▶ _WHAT IS EXPECTED_
Please retype the data in full, exactly as given.

####

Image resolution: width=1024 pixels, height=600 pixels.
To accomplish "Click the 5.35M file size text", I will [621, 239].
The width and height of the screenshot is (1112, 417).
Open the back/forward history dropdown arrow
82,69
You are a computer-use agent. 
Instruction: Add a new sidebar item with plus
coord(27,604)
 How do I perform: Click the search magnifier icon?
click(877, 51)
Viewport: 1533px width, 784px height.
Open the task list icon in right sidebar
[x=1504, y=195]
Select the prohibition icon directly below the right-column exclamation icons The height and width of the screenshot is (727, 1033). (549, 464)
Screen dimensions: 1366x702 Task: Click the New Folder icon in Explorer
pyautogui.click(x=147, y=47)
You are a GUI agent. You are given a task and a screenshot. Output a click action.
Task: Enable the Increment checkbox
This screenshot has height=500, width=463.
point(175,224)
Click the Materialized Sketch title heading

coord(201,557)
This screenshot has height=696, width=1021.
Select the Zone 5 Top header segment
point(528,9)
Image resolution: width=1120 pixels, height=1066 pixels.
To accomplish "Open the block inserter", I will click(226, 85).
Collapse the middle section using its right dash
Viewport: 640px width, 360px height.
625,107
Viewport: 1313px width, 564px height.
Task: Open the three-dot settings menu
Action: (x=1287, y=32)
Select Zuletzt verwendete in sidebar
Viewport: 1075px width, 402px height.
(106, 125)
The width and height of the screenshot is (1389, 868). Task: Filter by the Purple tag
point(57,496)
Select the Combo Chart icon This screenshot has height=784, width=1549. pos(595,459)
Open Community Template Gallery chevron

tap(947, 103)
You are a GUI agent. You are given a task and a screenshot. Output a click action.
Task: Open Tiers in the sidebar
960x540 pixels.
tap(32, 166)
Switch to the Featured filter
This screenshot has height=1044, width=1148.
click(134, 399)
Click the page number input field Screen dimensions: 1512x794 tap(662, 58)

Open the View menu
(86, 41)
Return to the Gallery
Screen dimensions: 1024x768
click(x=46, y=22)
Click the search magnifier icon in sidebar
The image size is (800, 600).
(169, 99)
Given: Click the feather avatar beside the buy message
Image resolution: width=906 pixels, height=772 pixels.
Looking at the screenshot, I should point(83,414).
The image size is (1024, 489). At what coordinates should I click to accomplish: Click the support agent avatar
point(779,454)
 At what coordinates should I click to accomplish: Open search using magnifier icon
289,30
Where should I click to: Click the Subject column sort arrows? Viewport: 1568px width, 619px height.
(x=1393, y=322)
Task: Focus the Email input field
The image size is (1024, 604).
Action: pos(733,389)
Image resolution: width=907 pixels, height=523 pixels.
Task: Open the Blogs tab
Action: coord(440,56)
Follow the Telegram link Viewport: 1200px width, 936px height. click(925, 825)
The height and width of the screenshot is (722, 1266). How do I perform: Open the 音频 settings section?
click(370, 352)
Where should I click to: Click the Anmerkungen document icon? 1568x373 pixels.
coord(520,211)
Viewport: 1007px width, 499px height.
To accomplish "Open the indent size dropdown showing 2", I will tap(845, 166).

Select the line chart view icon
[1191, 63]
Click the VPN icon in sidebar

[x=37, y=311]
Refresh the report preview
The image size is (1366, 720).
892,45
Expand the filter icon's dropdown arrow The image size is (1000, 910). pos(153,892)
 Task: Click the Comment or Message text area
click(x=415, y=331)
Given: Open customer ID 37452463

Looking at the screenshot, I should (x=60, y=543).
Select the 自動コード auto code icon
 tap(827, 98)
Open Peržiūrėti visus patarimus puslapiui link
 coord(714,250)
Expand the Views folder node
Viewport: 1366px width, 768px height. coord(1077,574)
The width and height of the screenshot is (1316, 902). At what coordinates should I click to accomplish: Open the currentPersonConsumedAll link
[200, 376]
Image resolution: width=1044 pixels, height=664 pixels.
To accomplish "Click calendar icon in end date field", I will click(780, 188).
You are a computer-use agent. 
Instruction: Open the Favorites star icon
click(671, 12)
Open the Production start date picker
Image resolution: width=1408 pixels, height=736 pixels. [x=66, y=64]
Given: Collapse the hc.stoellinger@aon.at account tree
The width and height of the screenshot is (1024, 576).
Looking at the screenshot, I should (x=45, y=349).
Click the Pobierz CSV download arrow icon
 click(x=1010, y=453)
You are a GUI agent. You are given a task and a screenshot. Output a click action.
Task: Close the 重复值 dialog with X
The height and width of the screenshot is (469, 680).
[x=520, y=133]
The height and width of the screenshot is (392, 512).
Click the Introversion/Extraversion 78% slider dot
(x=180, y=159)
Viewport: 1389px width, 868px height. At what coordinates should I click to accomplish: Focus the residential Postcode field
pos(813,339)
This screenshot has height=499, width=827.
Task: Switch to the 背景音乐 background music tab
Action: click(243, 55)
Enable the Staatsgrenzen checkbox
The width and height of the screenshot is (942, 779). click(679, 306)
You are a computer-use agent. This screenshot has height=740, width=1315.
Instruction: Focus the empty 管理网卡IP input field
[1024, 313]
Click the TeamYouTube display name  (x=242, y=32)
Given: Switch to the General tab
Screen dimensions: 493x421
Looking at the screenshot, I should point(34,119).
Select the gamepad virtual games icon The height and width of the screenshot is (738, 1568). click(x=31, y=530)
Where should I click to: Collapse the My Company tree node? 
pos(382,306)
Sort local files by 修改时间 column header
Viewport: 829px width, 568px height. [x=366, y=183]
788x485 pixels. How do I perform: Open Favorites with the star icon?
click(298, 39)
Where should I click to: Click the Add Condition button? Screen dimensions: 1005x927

####

▶ _SOLUTION TO THIS PROBLEM_
Image resolution: width=1024 pixels, height=600 pixels.
To accomplish "Click the 5.35M file size text", I will [621, 239].
The width and height of the screenshot is (1112, 417).
Open the back/forward history dropdown arrow
82,69
You are a computer-use agent. 
Instruction: Add a new sidebar item with plus
coord(27,604)
 How do I perform: Click the search magnifier icon?
click(877, 51)
Viewport: 1533px width, 784px height.
Open the task list icon in right sidebar
[x=1504, y=195]
Select the prohibition icon directly below the right-column exclamation icons The height and width of the screenshot is (727, 1033). (549, 464)
Screen dimensions: 1366x702 Task: Click the New Folder icon in Explorer
pyautogui.click(x=147, y=47)
You are a GUI agent. You are given a task and a screenshot. Output a click action.
Task: Enable the Increment checkbox
This screenshot has height=500, width=463.
point(175,224)
Click the Materialized Sketch title heading

coord(201,557)
This screenshot has height=696, width=1021.
Select the Zone 5 Top header segment
point(528,9)
Image resolution: width=1120 pixels, height=1066 pixels.
To accomplish "Open the block inserter", I will click(226, 85).
Collapse the middle section using its right dash
Viewport: 640px width, 360px height.
625,107
Viewport: 1313px width, 564px height.
Task: Open the three-dot settings menu
Action: (x=1287, y=32)
Select Zuletzt verwendete in sidebar
Viewport: 1075px width, 402px height.
(106, 125)
The width and height of the screenshot is (1389, 868). Task: Filter by the Purple tag
point(57,496)
Select the Combo Chart icon This screenshot has height=784, width=1549. pos(595,459)
Open Community Template Gallery chevron

tap(947, 103)
You are a GUI agent. You are given a task and a screenshot. Output a click action.
Task: Open Tiers in the sidebar
960x540 pixels.
tap(32, 166)
Switch to the Featured filter
This screenshot has height=1044, width=1148.
click(134, 399)
Click the page number input field Screen dimensions: 1512x794 tap(662, 58)

Open the View menu
(86, 41)
Return to the Gallery
Screen dimensions: 1024x768
click(x=46, y=22)
Click the search magnifier icon in sidebar
The image size is (800, 600).
(169, 99)
Given: Click the feather avatar beside the buy message
Image resolution: width=906 pixels, height=772 pixels.
Looking at the screenshot, I should point(83,414).
The image size is (1024, 489). At what coordinates should I click to accomplish: Click the support agent avatar
point(779,454)
 At what coordinates should I click to accomplish: Open search using magnifier icon
289,30
Where should I click to: Click the Subject column sort arrows? Viewport: 1568px width, 619px height.
(x=1393, y=322)
Task: Focus the Email input field
The image size is (1024, 604).
Action: pos(733,389)
Image resolution: width=907 pixels, height=523 pixels.
Task: Open the Blogs tab
Action: coord(440,56)
Follow the Telegram link Viewport: 1200px width, 936px height. click(925, 825)
The height and width of the screenshot is (722, 1266). How do I perform: Open the 音频 settings section?
click(370, 352)
Where should I click to: Click the Anmerkungen document icon? 1568x373 pixels.
coord(520,211)
Viewport: 1007px width, 499px height.
To accomplish "Open the indent size dropdown showing 2", I will tap(845, 166).

Select the line chart view icon
[1191, 63]
Click the VPN icon in sidebar

[x=37, y=311]
Refresh the report preview
The image size is (1366, 720).
892,45
Expand the filter icon's dropdown arrow The image size is (1000, 910). pos(153,892)
 Task: Click the Comment or Message text area
click(x=415, y=331)
Given: Open customer ID 37452463

Looking at the screenshot, I should (x=60, y=543).
Select the 自動コード auto code icon
 tap(827, 98)
Open Peržiūrėti visus patarimus puslapiui link
 coord(714,250)
Expand the Views folder node
Viewport: 1366px width, 768px height. coord(1077,574)
The width and height of the screenshot is (1316, 902). At what coordinates should I click to accomplish: Open the currentPersonConsumedAll link
[200, 376]
Image resolution: width=1044 pixels, height=664 pixels.
To accomplish "Click calendar icon in end date field", I will click(780, 188).
You are a computer-use agent. 
Instruction: Open the Favorites star icon
click(671, 12)
Open the Production start date picker
Image resolution: width=1408 pixels, height=736 pixels. [x=66, y=64]
Given: Collapse the hc.stoellinger@aon.at account tree
The width and height of the screenshot is (1024, 576).
Looking at the screenshot, I should (x=45, y=349).
Click the Pobierz CSV download arrow icon
 click(x=1010, y=453)
You are a GUI agent. You are given a task and a screenshot. Output a click action.
Task: Close the 重复值 dialog with X
The height and width of the screenshot is (469, 680).
[x=520, y=133]
The height and width of the screenshot is (392, 512).
Click the Introversion/Extraversion 78% slider dot
(x=180, y=159)
Viewport: 1389px width, 868px height. At what coordinates should I click to accomplish: Focus the residential Postcode field
pos(813,339)
This screenshot has height=499, width=827.
Task: Switch to the 背景音乐 background music tab
Action: click(243, 55)
Enable the Staatsgrenzen checkbox
The width and height of the screenshot is (942, 779). click(679, 306)
You are a computer-use agent. This screenshot has height=740, width=1315.
Instruction: Focus the empty 管理网卡IP input field
[1024, 313]
Click the TeamYouTube display name  (x=242, y=32)
Given: Switch to the General tab
Screen dimensions: 493x421
Looking at the screenshot, I should point(34,119).
Select the gamepad virtual games icon The height and width of the screenshot is (738, 1568). click(x=31, y=530)
Where should I click to: Collapse the My Company tree node? 
pos(382,306)
Sort local files by 修改时间 column header
Viewport: 829px width, 568px height. [x=366, y=183]
788x485 pixels. How do I perform: Open Favorites with the star icon?
click(298, 39)
Where should I click to: Click the Add Condition button? Screen dimensions: 1005x927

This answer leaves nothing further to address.